I felt it oriented readers and helped the relatively large percentage
of perspective users who would exploit the direct graph via SPARQL.
OTOH, I'm not wedded to it; I'll just document the removed text:
[[
2.1.1 Use of the Direct Mapping

The Direct Mapping is intended to provide a default behavior for R2RML: RDB to RDF Mapping Language
. It can be also used to materialize RDF graphs, such as the one above, or define virtual graphs,
which can be queried by SPARQL or traversed by an RDF graph API. When used to define a virtual
graph, SPARQL queries over that virtual graph (below, left) may be executed as SQL queries (below,
right), and the results transformed to RDF terms and return as SPARQL results.
┌────────────────────────────────────────────────────┐┌──────────────────────────────────────────────────────┐
│PREFIX People: <http://foo.example/DB/People#>      ││-- SQL capturing the SPARQL query's graph constraints.│
│PREFIX Addresses: <http://foo.example/DB/Addresses#>││SELECT People.fname AS name, Addresses.city      │
│SELECT ?name ?city         ││  FROM People          │
│         WHERE {         ││  JOIN Addresses                 │
│    ?who People:fname <?name> .       ││       ON Addresses.ID=People.addr       │
│    ?who People:addr ?address .       ││ WHERE People.fname IS NOT NULL               │
│    ?address People:city ?city .       ││   AND Addresses.city IS NOT NULL       │
│ }           ││                                                      │
└────────────────────────────────────────────────────┘└──────────────────────────────────────────────────────┘
]]

[[
2.5.1 Referencing Tables with Empty Primary Keys
...
The absence of a primary key forces the generation of blank nodes, but
does not change the structure of the direct graph or names of the
predicates in that graph. This example SPARQL query would find the
leads for Person 7's projects regardless of whether the Projects table
had a primary key or not. The following SPARQL query show how the
graph constraints might be captured in an RDF query; the SQL query
shows how it might be executed as SQL:

┌───────────────────────────────────────────────────────────────────┐┌──────────────────────────────────────────────────────┐
│PREFIX asgn: <http://foo.example/DB/TaskAssignments#>              ││-- SQL capturing the SPARQL query's graph constraints.│
│PREFIX proj: <http://foo.example/DB/Projects#>       ││SELECT lead            │
│SELECT ?lead           ││FROM TaskAssignments           │
│ WHERE {           ││JOIN Projects ON           │
│    ?assignment asgn:worker <http://foo.example/DB/People/ID=7#_> .││      Projects.project=TaskAssignments.name        │
│    ?assignment asgn:project_deptName_deptCity ?project .     ││  AND Projects.deptName=TaskAssignments.deptName      │
│    ?project proj:lead ?lead .         ││  AND Projects.deptCity=TaskAssignments.deptCity      │
│ }            ││WHERE Projects.worker=7                               │
└───────────────────────────────────────────────────────────────────┘└──────────────────────────────────────────────────────┘
]]

> 2. Section 2.2: The predicate for reference triples is described as:
> “an IRI composed of the stem, table name and column name and value
> for each column in the foreign key”. I don't understand why it says
> “and value”? The object is described as: “the subject created for
> the referred triple”. Do you mean “referenced row”?

done

> 3. Please provide a rationale for the “#_” at the end of generated
> IRIs in the text. In my opinion, this is entirely unnecessary and a
> useless complication. I see there is an issue box for that in the
> document, that's great, but if you want to have the “#_” thing in
> the FPWD then there should be text stating why it is necessary. My
> proposal for FPWD would be to s/#_//g and state in the issue box
> that this is subject to more discussion.

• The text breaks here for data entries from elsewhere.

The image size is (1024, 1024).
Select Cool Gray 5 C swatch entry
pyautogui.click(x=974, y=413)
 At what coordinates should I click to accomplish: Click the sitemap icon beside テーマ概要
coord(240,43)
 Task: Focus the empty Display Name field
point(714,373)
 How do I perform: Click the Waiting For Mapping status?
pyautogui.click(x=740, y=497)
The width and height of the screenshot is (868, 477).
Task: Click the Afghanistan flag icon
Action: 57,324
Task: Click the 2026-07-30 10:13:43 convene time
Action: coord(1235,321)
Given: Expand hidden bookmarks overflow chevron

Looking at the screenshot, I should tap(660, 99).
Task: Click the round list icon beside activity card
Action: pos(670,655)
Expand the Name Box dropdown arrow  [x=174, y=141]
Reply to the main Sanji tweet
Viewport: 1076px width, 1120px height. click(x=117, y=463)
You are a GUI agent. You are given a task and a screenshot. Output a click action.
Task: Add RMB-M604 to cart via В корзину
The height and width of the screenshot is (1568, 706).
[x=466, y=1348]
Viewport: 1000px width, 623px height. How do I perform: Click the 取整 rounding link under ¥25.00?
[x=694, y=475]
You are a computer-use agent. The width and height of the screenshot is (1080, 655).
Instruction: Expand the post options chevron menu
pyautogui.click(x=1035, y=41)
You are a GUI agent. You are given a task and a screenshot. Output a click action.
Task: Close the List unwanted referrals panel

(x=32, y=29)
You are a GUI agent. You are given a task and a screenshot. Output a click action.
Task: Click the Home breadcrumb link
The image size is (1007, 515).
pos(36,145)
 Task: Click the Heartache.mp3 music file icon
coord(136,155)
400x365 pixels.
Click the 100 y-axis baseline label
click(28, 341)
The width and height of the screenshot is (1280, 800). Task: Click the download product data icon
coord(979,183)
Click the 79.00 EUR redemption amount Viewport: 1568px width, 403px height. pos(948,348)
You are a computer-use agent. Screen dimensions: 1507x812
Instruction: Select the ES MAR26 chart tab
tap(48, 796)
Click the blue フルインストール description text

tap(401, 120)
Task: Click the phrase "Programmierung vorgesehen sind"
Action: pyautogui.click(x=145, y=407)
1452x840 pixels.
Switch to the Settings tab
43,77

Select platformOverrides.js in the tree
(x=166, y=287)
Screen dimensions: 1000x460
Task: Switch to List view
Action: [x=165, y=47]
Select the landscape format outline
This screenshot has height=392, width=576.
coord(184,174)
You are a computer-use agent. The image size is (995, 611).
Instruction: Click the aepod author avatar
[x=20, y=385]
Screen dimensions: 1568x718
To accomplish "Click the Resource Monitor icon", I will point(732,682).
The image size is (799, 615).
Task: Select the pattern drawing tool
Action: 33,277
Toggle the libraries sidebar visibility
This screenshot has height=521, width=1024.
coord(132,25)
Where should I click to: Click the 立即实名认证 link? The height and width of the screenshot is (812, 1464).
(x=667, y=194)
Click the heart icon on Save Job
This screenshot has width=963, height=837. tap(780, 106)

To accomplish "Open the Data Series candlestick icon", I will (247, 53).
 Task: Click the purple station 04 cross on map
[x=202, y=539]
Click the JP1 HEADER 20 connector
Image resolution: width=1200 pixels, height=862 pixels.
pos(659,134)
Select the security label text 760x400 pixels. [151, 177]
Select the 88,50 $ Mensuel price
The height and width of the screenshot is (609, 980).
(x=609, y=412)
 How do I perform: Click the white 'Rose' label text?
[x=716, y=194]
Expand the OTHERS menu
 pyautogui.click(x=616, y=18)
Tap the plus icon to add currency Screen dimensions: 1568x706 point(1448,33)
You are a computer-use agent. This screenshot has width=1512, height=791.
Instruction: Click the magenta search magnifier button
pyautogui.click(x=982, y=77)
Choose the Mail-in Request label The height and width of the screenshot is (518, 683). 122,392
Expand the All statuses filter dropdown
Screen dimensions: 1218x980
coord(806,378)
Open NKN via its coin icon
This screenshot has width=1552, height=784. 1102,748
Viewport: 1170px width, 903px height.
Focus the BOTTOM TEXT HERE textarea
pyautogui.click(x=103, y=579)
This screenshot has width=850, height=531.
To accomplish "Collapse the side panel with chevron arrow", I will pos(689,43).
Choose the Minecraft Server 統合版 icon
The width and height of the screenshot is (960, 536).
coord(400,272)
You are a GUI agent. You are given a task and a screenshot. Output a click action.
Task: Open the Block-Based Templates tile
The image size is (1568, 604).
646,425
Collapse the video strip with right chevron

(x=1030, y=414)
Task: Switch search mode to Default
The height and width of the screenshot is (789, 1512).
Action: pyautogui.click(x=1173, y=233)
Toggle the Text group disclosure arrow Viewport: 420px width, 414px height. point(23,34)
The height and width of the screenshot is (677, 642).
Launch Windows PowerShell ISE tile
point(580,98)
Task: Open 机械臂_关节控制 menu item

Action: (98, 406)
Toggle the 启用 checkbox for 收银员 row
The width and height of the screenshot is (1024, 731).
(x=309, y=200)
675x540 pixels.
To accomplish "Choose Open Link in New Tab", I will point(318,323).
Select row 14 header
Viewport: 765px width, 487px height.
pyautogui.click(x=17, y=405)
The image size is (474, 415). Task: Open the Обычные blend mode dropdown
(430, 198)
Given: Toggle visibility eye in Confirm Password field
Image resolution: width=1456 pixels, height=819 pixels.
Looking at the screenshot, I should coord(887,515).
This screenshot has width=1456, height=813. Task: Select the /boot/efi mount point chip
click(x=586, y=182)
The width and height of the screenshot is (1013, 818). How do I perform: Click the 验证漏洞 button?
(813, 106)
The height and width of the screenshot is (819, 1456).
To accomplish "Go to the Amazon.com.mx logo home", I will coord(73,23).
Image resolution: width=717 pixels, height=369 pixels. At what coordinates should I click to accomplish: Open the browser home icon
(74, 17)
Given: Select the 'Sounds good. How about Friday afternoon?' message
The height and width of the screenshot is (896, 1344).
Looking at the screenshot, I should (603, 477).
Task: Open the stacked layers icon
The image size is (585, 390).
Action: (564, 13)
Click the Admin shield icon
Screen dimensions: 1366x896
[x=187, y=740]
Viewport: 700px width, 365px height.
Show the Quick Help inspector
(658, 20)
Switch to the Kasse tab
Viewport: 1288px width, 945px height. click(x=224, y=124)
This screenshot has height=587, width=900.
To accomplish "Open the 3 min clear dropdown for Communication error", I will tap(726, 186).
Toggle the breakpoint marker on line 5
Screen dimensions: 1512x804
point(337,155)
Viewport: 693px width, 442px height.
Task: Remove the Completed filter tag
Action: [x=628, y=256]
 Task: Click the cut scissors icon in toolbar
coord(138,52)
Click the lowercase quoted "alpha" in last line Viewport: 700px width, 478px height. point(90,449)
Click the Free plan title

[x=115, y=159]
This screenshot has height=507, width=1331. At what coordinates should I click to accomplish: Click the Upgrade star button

expanded issue box for now
[[
Issue (hash-vs-slash):

This edition of this document presumes hash identifiers. There is
nothing in this specification that encourages or discourages offering
the direct graph as Linked Open Data. LOD data identifiers tend to use
slash, but that slightly increases implementation burden and round
trips.
]]

I propose to get consensus on your FPWD proposal first, then address
the #_ issue in all of the examples. An alternative viewpoint came
from DanC in his review:
[[
2010-10-29T17:43:19Z <DanC> yay for #_
]]

> 4. Inconsistency: Section 2.2 states that predicate IRIs have
> hashes, while all the examples have slashes.

fixed (if we're speaking of the same place)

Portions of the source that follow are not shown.